Is there anything in your process you couldn’t work without? A material, a gesture, a habit?

My process is a dialogue between the immediate, rapid gesture and a more deliberate, meticulous execution: a productive friction between the fast and the slow. It starts with a digital composition. I only have one rule, which is to keep my initial fast marks, to let subconscious, unpolished fragments take root. Those unexpected disruptions then serve as the blueprint for a much more meticulous, physical translation, carrying that initial energy into the weight of the material.

What’s something that genuinely changed you? A film, a record, a book, a place?

It is hard to pin down just one; it feels more like the sum of several visceral encounters. I have always been most affected by works that bridge the gap between an immediate physical impression and a deeper psychological weight. I think of Louise Bourgeois for the way she gives raw emotion a physical form; Eadweard Muybridge for his obsession with the mechanics of motion and the fragmentation of time; and David Lynch for the way he makes the subconscious feel startlingly present. Each of them shares a fascination with the tension lurking just beneath the surface, and that friction is exactly where my own process begins.

When was the last time something surprised you? And did you trust it?

A few months ago, while walking the High Line, I found a dried Echinacea flower discarded on the concrete. I took it home, and this spring decided to plant the seeds just to see what would happen. I am surprised that several seedlings have already emerged. There is something incredibly rewarding about seeing this transformation into something living and tangible.

If a total stranger to art walked into one of your shows, what would you want them to leave with?

I want them to encounter a state of *Umami*: a sensory experience so dense and layered that it refuses to be decoded in a single glance. My goal is to strike a specific kind of equilibrium, a point of friction where the familiar and the unsettling collide. Something incredibly alluring, yet indescribably strange. That irreverence creates a restless energy, a mix of joy and subversion that forces a reconsideration of the world around us.

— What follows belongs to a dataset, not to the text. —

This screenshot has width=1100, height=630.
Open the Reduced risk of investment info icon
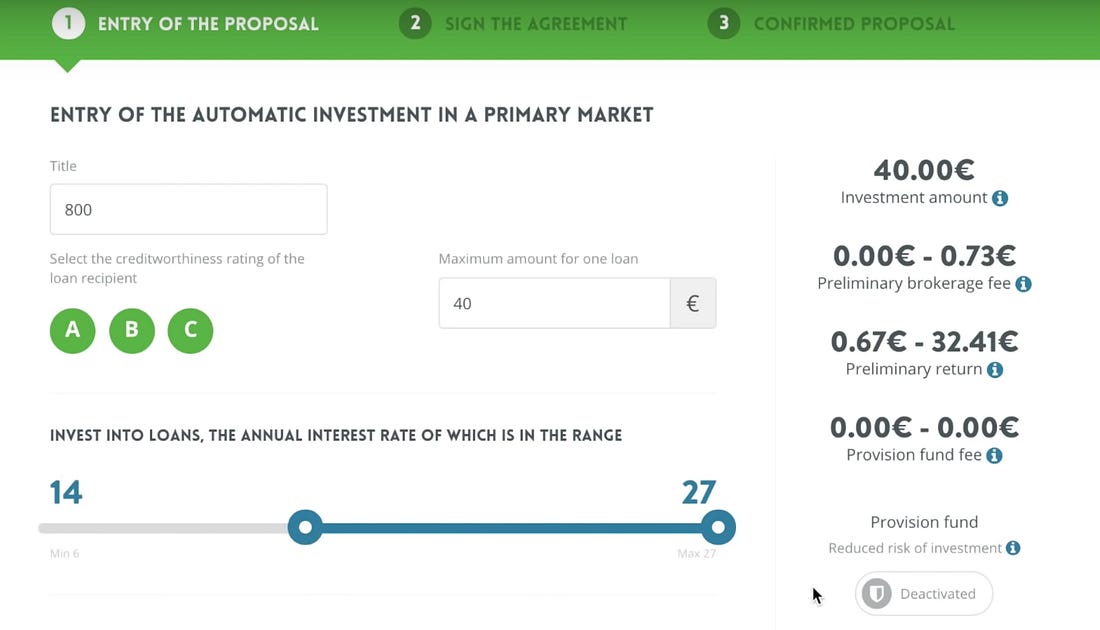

What are the things you’ve just always kept around? The ones you’d never throw out?

I have been an art-book addict since I was a child. It started when I was seven, with a Robert Mapplethorpe monograph, a book that stayed with me long before I fully understood its weight. I recently saw those same photographs in person at the Gladstone Gallery in Chelsea, and they were absolutely sublime, and only reinforced my fascination with his work. I was surprised by how much they must have imprinted on me.

Angela Santana (b. 1986) is a Swiss-born, New York-based artist. Her work has been shown at the Istanbul Biennial (2025), Art Basel (Miami 2021 and 2024; Basel 2023), and in solo exhibitions at Saatchi Yates, London (2022; 2025), among others.